When it was finally her turn to speak, the mother corrected the critics: “The accountability is with me,” she explained, “I am responsible for my child. I am responsible for my child’s education. The accountability lies with me.”
As Texas is now considering similar ESA legislation, similar misconceptions abound. For far too long, we have confused government regulations for accountability — but they are not the same.
The best form of accountability is when schools or other education providers are directly answerable to parents. ESAs empower parents to choose the learning environment that works best for their child, so if a school isn’t meeting its child’s learning needs, they can go elsewhere.
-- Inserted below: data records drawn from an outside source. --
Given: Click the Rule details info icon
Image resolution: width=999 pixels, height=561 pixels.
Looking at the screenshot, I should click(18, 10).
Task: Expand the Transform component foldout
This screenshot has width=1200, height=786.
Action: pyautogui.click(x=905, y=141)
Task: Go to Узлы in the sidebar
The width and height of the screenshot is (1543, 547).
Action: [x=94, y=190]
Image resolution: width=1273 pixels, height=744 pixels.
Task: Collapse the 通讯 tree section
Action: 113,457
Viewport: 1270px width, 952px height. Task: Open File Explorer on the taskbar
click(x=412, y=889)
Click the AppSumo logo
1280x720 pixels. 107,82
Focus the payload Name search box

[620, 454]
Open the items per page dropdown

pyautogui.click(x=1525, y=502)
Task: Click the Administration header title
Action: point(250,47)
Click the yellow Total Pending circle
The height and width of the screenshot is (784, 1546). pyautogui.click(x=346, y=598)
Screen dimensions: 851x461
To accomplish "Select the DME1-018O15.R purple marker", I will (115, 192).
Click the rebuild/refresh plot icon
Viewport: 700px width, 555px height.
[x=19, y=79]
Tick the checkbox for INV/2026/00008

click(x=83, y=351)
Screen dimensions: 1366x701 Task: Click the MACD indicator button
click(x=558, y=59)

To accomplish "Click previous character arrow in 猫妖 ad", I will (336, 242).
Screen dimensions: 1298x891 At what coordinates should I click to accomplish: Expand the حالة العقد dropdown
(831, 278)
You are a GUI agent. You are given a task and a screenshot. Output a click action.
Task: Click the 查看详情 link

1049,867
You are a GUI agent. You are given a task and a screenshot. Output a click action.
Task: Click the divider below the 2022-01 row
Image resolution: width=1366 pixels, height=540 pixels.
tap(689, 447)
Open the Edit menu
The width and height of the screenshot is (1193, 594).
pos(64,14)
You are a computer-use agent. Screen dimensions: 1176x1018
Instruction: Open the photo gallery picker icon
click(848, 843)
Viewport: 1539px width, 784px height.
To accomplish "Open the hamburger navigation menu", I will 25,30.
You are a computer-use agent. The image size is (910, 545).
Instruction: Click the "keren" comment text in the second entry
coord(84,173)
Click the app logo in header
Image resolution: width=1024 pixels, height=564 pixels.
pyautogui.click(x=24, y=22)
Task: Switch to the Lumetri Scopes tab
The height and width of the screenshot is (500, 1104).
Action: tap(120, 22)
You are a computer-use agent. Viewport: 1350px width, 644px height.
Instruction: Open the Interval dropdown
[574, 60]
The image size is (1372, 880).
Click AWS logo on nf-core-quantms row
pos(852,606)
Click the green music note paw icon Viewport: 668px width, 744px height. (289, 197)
However, most low- and middle-income families have no viable alternative to their assigned district school. Because these schools are not directly accountable to parents, school boards and bureaucrats at the state capital attempt to approximate real accountability through top-down regulations, similar to public utilities and other monopolies that aren’t directly accountable to consumers.
Yet decades of attempts to regulate district schools into quality have had little effect. Government-imposed “accountability” regulations like No Child Left Behind and the Common Core have failed to significantly improve quality, let alone spur innovation.
Unfortunately, too many policymakers continue to labor under the false notion that such mandates are synonymous with “accountability” rather than an inferior alternative to direct accountability to parents. It’s time for a new direction.
Texas should adopt an ESA policy that will hold all schools directly accountable to parents. Giving parents 90 percent of the state’s approximately $9,000 maintenance and operations funding per pupil would put the average Texas private school’s tuition — approximately $8,500 — within reach.
The state would still set certain health and safety standards and ensure that ESA funds are spent only on qualifying educational products and services, but the accountability for results would lie with the people who are in the best position to evaluate those results: parents. Once district schools know that dissatisfied parents can use their ESAs to take their children and their money elsewhere, there will be no further need for the layers upon layers of centralized mandates.
Of course, parents need information to help them make good decisions about their child’s education. Fortunately, a system of choice also creates incentives for third parties to help parents acquire that information. In the K-12 sector, websites like GreatSchools.org and Niche.com already provide expert ratings based on available data and give parents and students a platform to review their schools based on their personal experience. As K-12 educational options expand, we should expect to see even more expert reviewers and platforms for user reviews to fill the growing parental demand for information.
There is no perfect system, but educational choice policies build on strengths and correct errors far more effectively than regulatory fiat. In a choice-based system, high-quality education providers that attract families have a strong incentive to expand while less-effective providers must either go out of business or imitate their more successful competitors.
For this process to work, educators must have the freedom to innovate and parents the freedom to choose the providers that work best for their children. By enacting an ESA policy, Texas can lead the way toward a system that delivers a high-quality education for all children.